Bangladesh is the most densely populated non-city-state country in the world, with the eighth largest population (170 million) within a territory the size of Iowa.

Bangladesh is situated in the northeastern corner of the Indian subcontinent, sharing a 2,500-mile border with India and a 150-mile border with Burma.

In 2023, Bangladesh obtained an International Monetary Fund (IMF) loan to bolster its foreign currency reserves.

The IMF Executive Board approved $ 3.3 billion under the Extended Credit Facility/Extended Fund Facility and $ 1.4 billion under the Resilience and Sustainability Facility.

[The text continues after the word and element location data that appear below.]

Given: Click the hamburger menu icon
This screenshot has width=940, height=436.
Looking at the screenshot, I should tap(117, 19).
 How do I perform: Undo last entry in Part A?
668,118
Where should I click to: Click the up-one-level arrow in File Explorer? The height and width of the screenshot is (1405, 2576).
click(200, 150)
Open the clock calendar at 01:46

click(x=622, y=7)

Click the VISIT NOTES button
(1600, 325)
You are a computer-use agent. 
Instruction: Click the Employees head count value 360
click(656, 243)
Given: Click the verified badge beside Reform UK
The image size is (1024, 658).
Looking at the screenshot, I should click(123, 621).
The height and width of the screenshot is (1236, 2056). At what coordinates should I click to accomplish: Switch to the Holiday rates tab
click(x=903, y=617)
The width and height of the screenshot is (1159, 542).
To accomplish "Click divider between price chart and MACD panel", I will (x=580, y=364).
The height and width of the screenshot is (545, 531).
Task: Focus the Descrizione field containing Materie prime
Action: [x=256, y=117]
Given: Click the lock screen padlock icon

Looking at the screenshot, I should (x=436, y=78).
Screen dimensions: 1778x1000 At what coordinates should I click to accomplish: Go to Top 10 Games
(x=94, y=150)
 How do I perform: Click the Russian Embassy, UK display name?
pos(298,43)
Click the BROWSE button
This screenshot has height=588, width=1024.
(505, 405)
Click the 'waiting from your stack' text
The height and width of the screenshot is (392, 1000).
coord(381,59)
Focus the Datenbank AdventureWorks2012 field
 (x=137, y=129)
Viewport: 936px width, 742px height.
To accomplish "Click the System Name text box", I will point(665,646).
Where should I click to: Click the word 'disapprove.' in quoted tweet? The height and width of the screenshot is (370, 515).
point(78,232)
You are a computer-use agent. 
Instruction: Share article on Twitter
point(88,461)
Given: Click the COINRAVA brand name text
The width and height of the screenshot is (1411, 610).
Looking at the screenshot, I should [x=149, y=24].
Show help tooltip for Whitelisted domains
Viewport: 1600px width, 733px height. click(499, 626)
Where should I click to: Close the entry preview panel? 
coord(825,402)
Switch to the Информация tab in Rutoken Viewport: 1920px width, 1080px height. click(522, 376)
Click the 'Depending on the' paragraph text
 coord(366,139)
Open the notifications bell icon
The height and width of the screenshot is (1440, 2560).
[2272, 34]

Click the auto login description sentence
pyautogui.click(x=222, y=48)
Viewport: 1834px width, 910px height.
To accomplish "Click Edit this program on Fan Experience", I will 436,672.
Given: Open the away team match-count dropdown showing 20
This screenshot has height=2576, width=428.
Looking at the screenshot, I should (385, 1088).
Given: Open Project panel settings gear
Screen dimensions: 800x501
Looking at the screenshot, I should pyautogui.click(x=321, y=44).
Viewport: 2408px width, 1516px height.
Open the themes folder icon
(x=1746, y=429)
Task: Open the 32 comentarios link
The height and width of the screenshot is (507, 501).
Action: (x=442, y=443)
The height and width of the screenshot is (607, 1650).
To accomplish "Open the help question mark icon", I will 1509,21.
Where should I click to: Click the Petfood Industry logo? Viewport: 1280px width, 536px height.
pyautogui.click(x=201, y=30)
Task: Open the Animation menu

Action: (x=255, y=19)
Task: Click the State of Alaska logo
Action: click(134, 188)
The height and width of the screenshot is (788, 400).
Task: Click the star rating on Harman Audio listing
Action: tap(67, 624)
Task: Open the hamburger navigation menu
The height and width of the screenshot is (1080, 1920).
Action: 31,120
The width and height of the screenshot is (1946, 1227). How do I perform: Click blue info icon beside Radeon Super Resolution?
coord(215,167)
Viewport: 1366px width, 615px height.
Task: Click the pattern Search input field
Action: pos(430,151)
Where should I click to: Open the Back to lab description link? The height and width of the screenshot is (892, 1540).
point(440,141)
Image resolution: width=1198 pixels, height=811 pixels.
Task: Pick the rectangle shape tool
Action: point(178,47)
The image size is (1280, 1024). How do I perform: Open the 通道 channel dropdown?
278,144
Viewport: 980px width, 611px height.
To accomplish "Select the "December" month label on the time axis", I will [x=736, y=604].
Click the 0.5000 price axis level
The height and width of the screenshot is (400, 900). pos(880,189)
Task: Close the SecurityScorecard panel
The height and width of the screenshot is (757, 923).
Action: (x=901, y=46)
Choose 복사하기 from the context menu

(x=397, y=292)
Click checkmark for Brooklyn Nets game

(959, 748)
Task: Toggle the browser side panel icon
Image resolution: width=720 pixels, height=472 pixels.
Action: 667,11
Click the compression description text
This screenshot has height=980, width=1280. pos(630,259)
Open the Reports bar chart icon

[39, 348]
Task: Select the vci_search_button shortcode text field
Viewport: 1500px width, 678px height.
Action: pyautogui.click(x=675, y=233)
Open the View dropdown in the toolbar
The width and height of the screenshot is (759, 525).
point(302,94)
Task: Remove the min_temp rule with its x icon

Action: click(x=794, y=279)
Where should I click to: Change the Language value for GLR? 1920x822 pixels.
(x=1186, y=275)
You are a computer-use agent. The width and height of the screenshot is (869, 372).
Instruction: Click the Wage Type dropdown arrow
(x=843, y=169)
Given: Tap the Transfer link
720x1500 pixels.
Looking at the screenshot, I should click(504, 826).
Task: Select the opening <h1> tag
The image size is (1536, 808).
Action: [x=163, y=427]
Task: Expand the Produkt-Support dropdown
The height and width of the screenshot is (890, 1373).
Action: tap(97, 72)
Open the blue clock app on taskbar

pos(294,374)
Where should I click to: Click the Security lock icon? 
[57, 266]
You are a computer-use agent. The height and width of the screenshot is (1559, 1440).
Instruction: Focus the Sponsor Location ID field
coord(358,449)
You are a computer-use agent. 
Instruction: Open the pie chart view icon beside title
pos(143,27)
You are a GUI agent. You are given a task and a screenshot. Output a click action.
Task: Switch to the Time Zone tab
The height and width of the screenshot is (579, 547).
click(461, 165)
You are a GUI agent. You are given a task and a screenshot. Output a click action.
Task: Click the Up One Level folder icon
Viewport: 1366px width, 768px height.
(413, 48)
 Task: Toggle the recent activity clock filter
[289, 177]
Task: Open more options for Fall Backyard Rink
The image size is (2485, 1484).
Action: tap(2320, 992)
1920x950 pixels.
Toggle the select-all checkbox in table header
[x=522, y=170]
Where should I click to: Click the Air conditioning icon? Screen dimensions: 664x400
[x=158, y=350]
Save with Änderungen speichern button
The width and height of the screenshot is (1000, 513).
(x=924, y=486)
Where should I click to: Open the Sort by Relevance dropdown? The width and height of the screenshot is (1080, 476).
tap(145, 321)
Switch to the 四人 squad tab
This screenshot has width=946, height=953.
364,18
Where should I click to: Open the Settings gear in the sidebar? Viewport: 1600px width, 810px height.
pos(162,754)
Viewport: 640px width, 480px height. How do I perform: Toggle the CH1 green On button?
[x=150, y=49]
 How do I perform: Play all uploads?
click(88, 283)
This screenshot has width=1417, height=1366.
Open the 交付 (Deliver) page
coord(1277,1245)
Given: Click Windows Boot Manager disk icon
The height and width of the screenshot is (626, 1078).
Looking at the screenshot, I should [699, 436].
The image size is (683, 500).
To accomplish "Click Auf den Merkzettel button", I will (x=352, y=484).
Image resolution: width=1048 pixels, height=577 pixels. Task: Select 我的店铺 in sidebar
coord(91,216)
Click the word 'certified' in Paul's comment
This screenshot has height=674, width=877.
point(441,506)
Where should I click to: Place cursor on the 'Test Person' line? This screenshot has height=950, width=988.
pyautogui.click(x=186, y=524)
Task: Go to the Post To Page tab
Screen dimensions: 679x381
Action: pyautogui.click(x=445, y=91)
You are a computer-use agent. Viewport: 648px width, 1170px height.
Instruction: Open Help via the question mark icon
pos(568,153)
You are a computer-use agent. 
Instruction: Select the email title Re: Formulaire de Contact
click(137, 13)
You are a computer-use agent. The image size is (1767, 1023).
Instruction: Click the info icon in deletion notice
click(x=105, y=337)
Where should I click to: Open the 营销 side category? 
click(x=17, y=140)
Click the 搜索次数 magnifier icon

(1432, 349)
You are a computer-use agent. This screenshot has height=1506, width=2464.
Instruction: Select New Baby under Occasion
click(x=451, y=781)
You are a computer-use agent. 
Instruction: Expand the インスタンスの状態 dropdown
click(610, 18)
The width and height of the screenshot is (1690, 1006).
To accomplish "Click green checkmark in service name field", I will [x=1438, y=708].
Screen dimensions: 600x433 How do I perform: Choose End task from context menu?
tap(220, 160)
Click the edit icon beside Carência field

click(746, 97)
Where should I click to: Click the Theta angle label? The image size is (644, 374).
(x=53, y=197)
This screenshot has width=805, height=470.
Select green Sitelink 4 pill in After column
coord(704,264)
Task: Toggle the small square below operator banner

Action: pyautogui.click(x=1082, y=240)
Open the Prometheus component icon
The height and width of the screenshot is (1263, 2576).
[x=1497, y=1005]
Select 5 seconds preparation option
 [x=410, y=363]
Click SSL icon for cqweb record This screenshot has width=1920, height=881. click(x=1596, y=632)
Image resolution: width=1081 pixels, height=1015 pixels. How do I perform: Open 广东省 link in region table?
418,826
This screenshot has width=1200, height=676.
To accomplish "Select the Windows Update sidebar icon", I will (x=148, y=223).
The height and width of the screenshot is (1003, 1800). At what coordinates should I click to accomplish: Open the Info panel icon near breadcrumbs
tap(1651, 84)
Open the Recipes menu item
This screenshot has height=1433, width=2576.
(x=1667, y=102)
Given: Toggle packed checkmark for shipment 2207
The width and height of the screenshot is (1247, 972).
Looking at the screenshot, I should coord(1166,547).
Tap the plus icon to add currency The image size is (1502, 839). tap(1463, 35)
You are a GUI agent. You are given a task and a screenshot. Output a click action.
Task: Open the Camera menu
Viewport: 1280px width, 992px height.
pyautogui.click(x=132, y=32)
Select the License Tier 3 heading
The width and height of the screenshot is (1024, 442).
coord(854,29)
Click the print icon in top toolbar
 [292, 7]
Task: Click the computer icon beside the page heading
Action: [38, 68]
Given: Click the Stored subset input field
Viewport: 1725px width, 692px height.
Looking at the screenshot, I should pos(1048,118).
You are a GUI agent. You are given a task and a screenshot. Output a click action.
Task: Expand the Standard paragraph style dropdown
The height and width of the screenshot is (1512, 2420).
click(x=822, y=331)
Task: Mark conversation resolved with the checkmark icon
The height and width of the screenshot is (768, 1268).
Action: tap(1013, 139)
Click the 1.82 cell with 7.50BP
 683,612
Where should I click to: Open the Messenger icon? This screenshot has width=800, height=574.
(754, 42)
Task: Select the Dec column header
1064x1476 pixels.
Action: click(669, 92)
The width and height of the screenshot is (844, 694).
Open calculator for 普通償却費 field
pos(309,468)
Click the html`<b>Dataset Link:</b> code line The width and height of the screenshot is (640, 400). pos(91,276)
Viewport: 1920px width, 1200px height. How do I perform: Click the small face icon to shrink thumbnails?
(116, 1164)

According to the IMF, “Bangladesh’s robust economic recovery from the pandemic has been interrupted by Russia’s war in Ukraine, leading to a sharp widening of Bangladesh’s current account deficit, depreciation of the Taka and a decline in foreign exchange reserves.”

The 42-month program “will help preserve macroeconomic stability, protect the vulnerable, and foster inclusive and green growth.”

Bangladesh had average annual GDP growth of 6.5 per cent between 2013 and 2022. For FY2023-2024, GDP growth is expected to be 5.78 per cent, according to the Bangladesh Bureau of Statistics.

Its strategic location between the emergent South and Southeast Asian markets and its large workforce were reasons for US companies to invest.

Bangladesh received $ 3.48 billion in foreign direct investment in 2022, according to Bangladesh Bank (the central bank).

Bangladesh’s rising commodity prices and high imports in 2023 resulted in a wide balance of payments deficit.

Published gross foreign currency reserves declined from $ 48 billion in August 2021 to under $ 21.8 billion in December 2023, while the unpublished net foreign currency reserves are estimated to be far lower.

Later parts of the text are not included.